When you reach the line with "Where should I click to: Click the info" in the records below, begin transcribing exactly and continue up to and including the line with "Given: Cancel the Output Format dialog", leaving out every picture.

Records from a collection:
════════

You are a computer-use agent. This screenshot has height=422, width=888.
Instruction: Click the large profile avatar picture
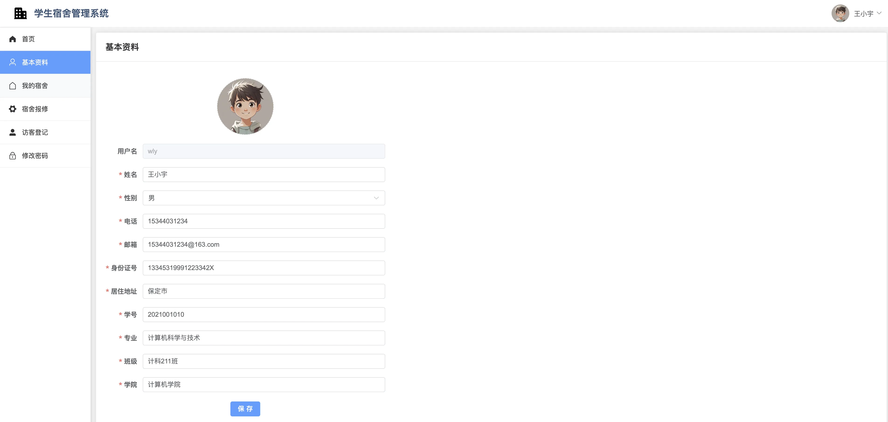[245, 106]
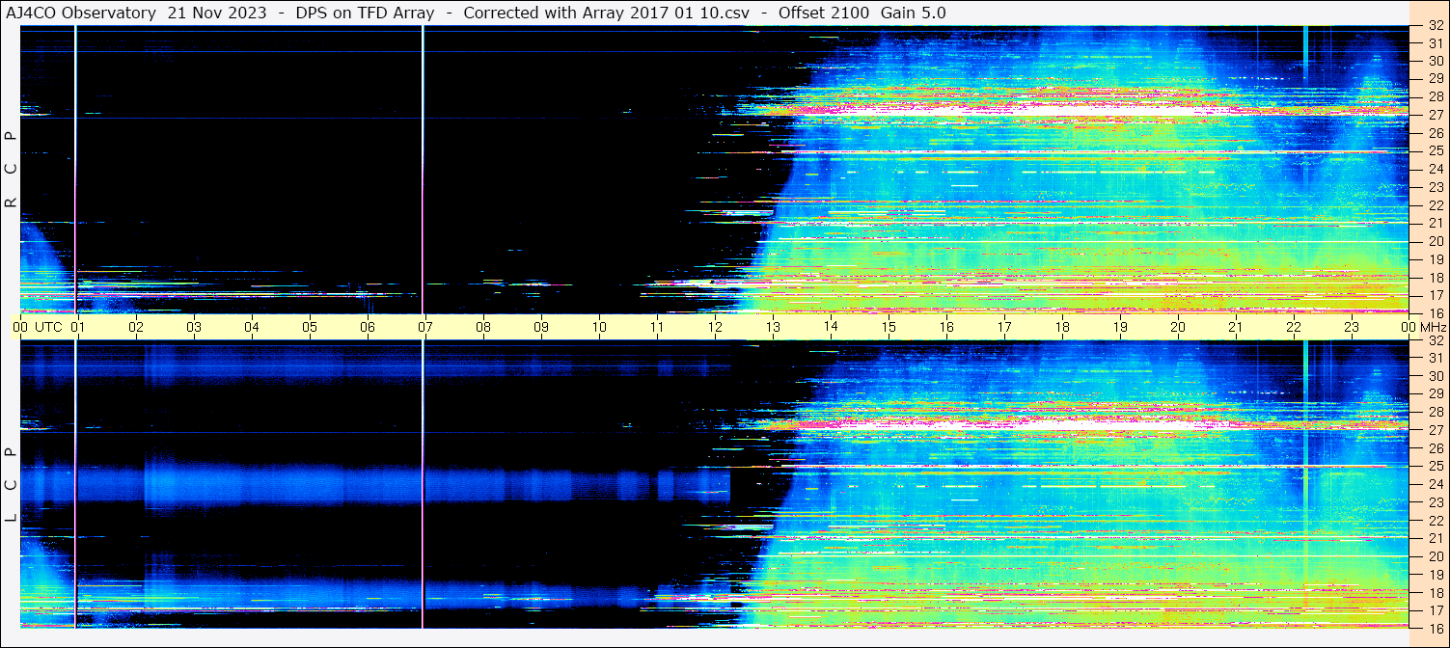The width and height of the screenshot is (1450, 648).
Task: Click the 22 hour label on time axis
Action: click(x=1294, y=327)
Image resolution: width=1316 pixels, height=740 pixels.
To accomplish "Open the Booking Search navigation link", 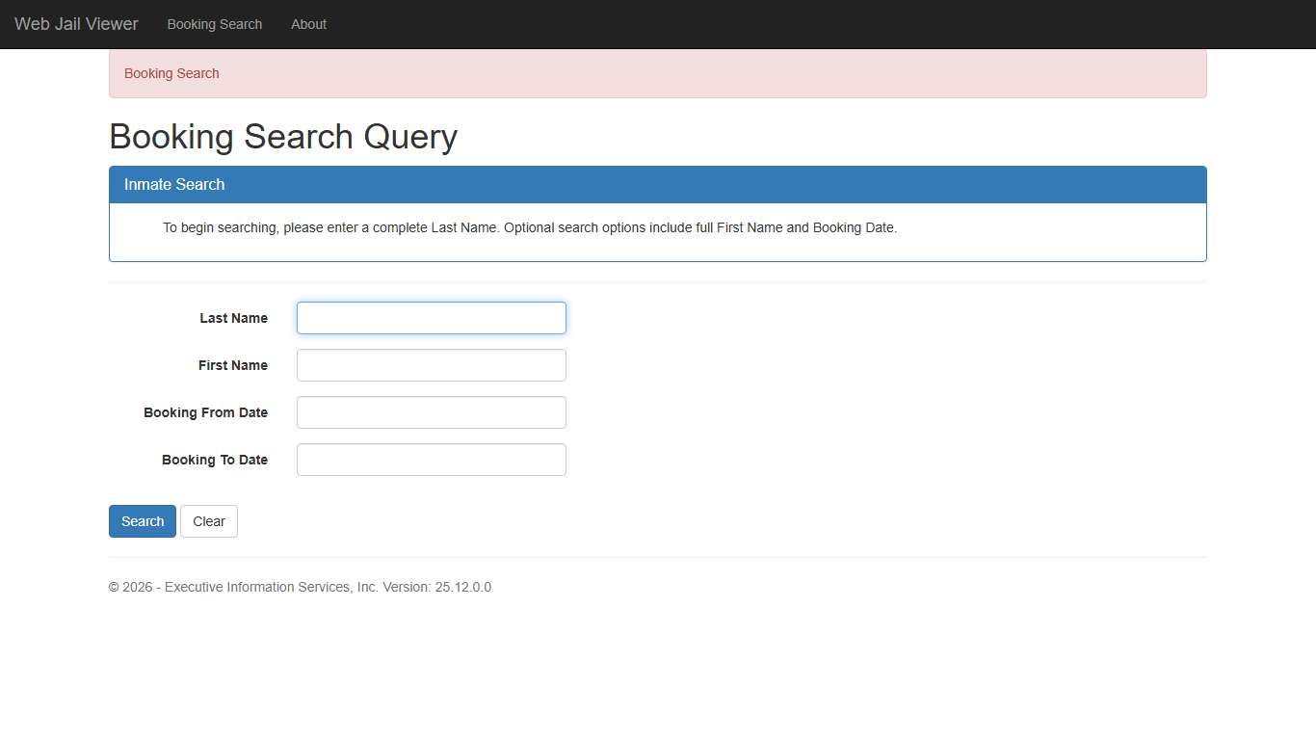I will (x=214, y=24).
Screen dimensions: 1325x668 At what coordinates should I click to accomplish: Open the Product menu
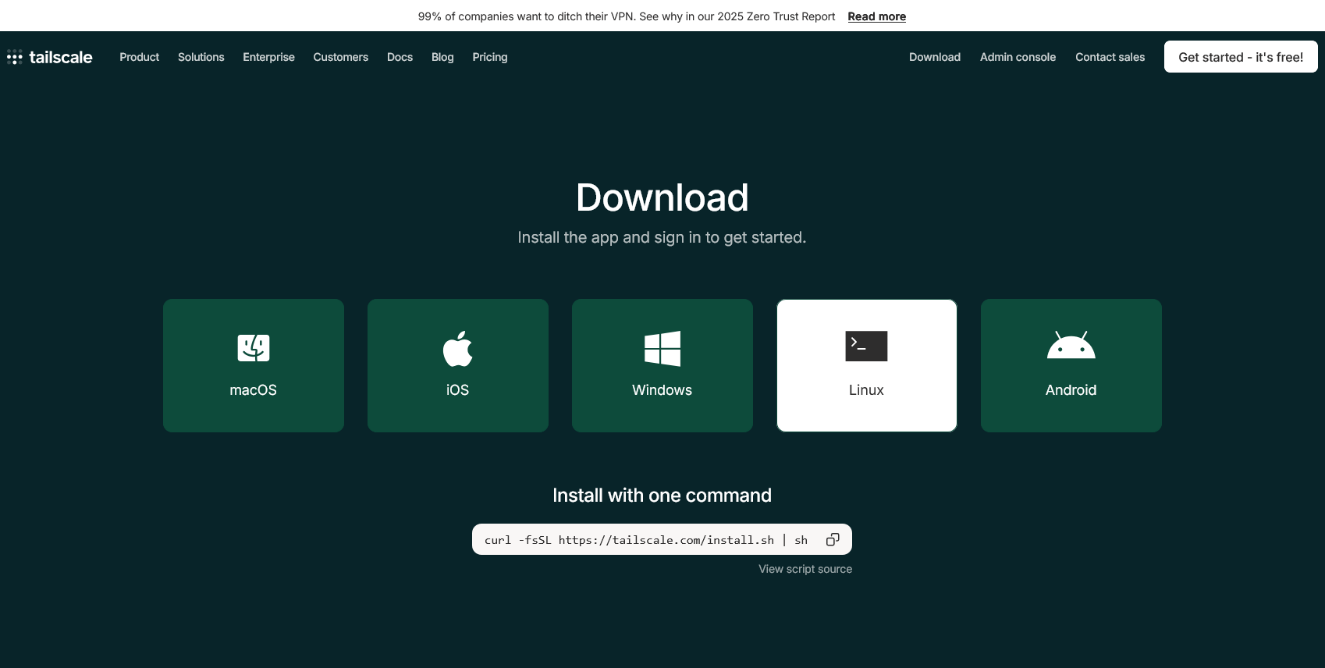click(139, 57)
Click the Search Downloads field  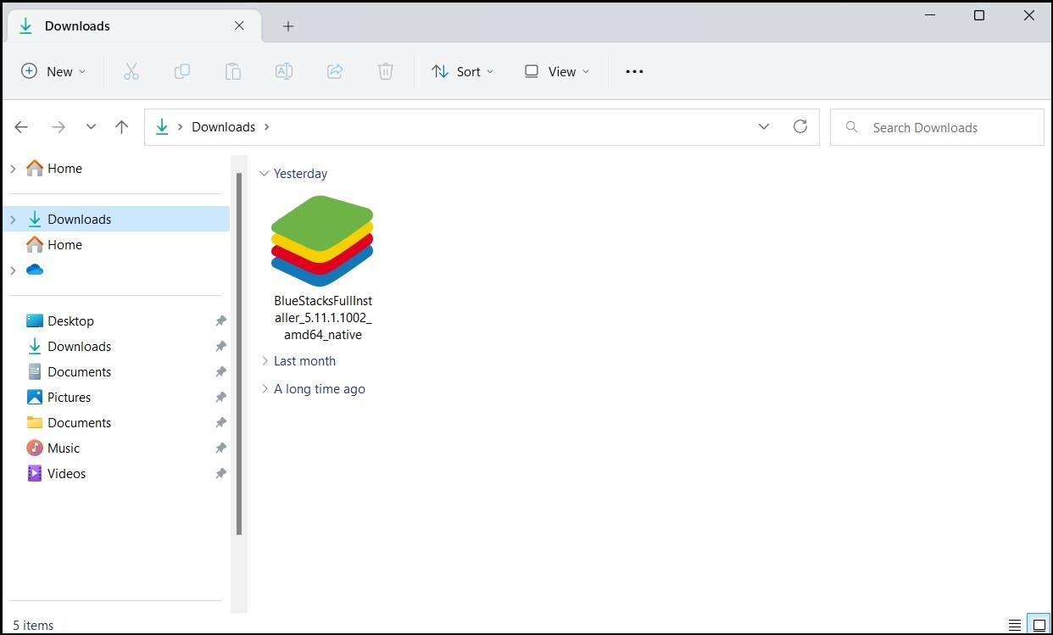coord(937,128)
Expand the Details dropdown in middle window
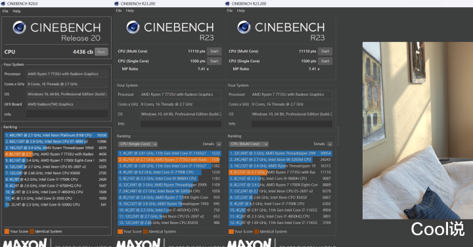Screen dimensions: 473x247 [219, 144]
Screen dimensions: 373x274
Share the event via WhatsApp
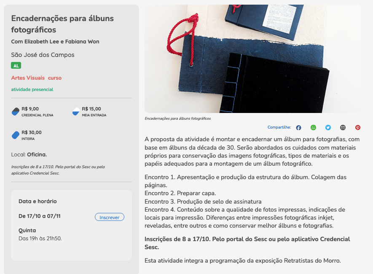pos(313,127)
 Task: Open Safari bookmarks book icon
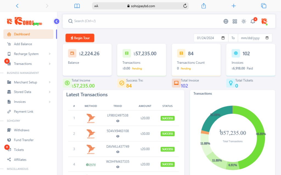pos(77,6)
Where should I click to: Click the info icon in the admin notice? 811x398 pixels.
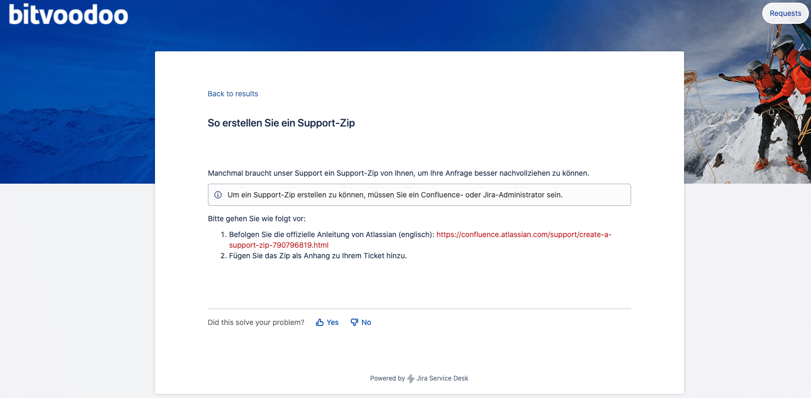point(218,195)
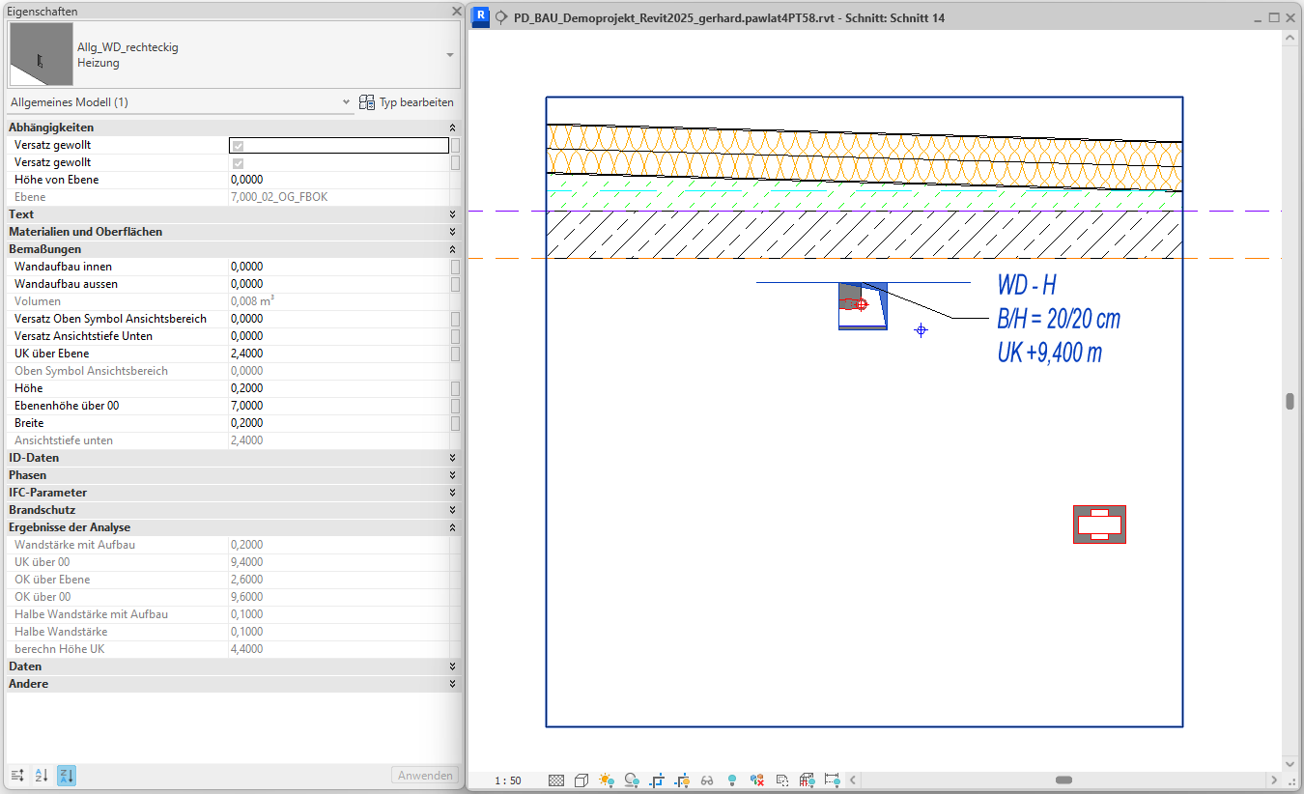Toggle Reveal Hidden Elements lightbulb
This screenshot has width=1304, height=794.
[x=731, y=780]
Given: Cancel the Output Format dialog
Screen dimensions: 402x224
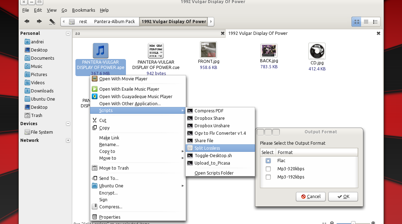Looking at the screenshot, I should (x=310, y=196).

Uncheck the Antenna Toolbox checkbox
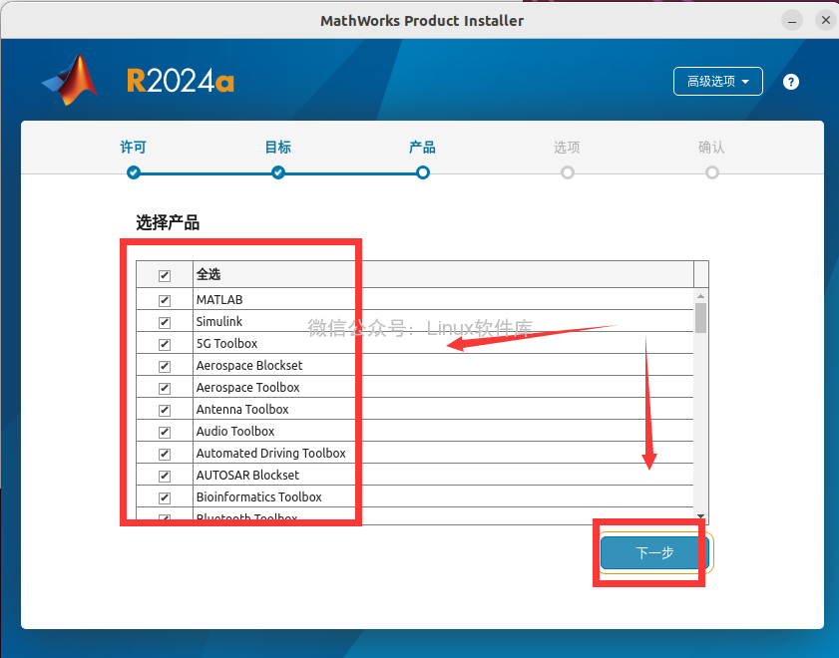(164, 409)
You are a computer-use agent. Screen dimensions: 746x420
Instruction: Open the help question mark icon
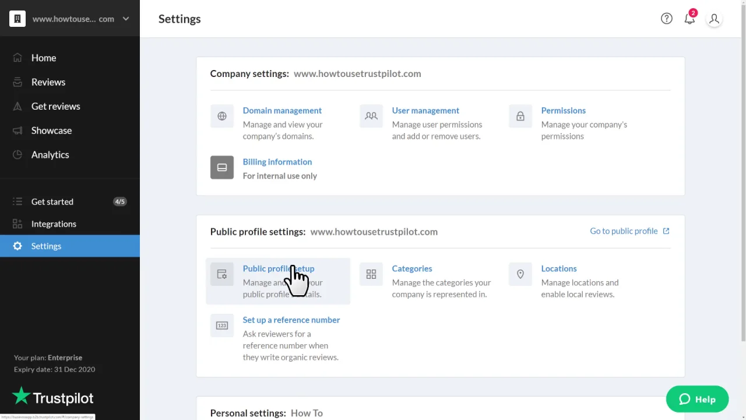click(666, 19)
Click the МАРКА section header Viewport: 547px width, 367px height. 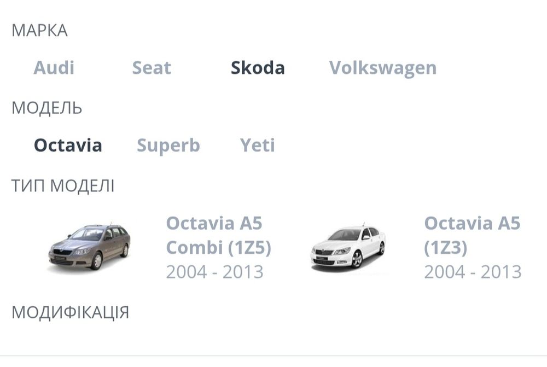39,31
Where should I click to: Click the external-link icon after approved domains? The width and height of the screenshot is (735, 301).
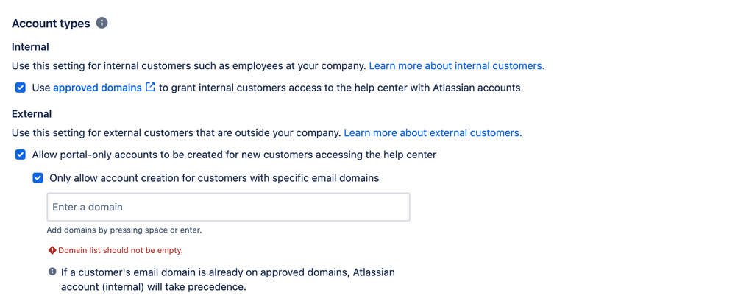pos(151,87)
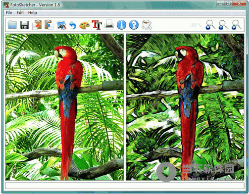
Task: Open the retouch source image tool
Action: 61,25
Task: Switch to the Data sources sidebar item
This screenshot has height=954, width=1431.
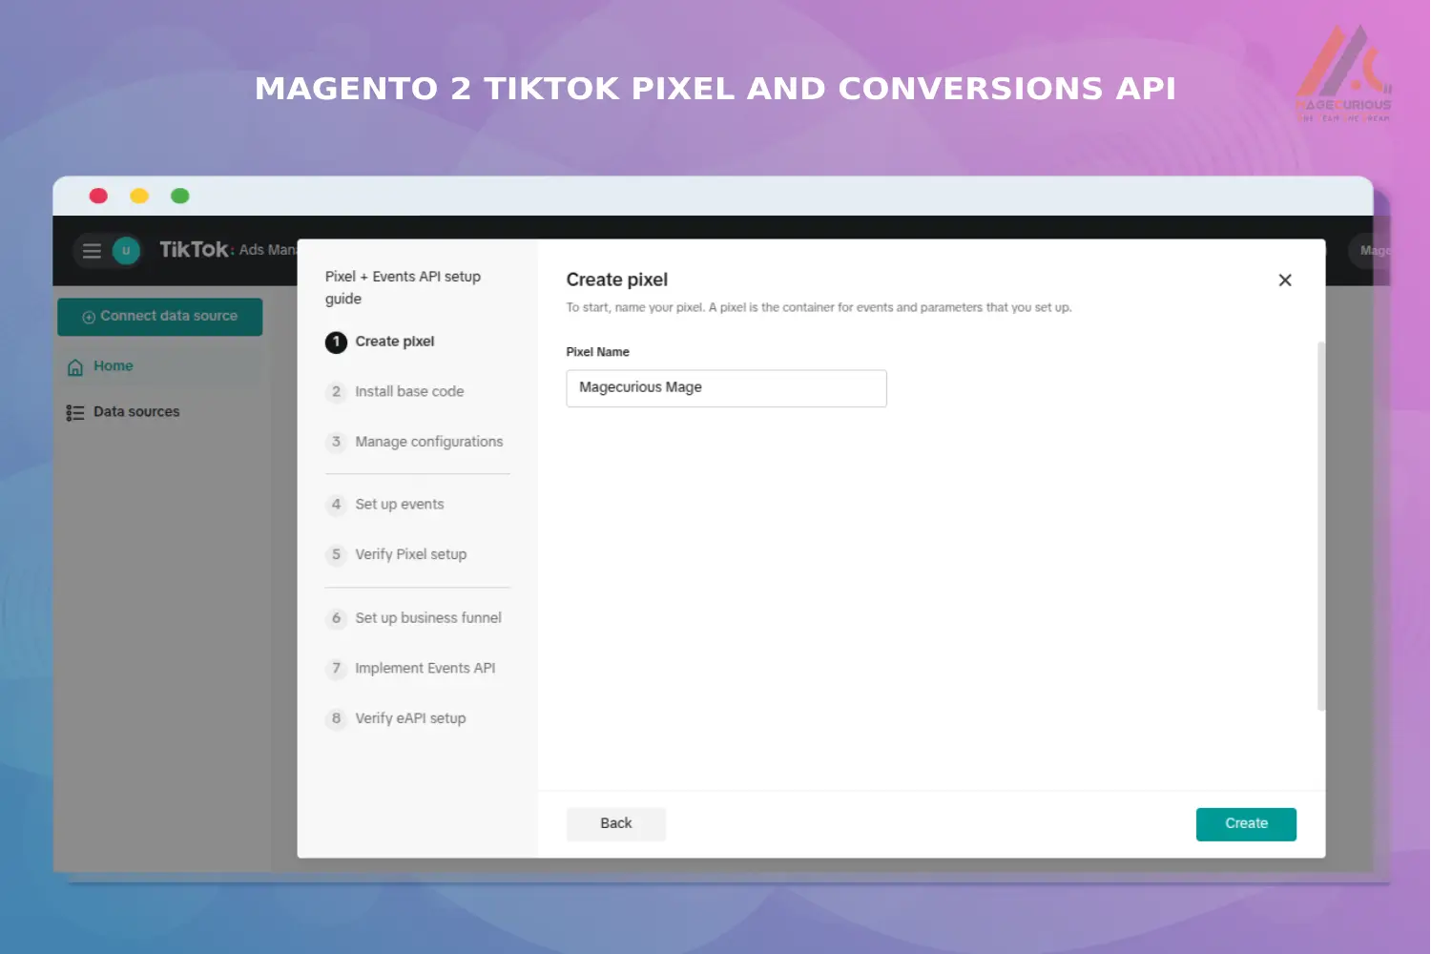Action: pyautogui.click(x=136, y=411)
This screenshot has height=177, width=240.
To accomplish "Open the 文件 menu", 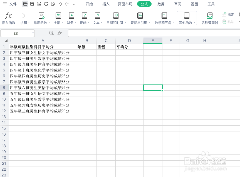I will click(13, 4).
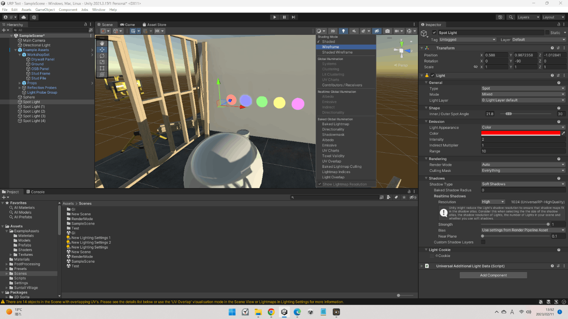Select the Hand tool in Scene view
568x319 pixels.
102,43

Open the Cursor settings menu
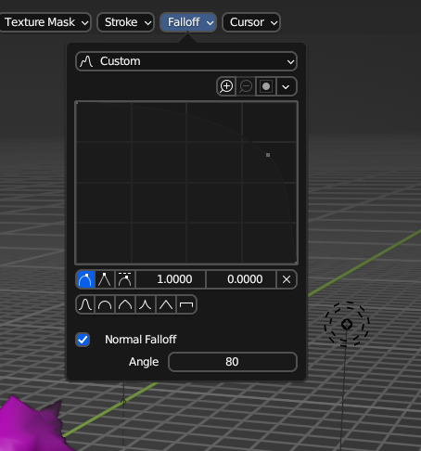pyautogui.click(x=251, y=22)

════════

**FINISHED TASK**
Where should I click to: Click the info icon in the admin notice? 811x398 pixels.
point(218,195)
Toggle Reveal Hidden Elements lightbulb
This screenshot has width=1304, height=794.
[x=731, y=780]
Given: Cancel the Output Format dialog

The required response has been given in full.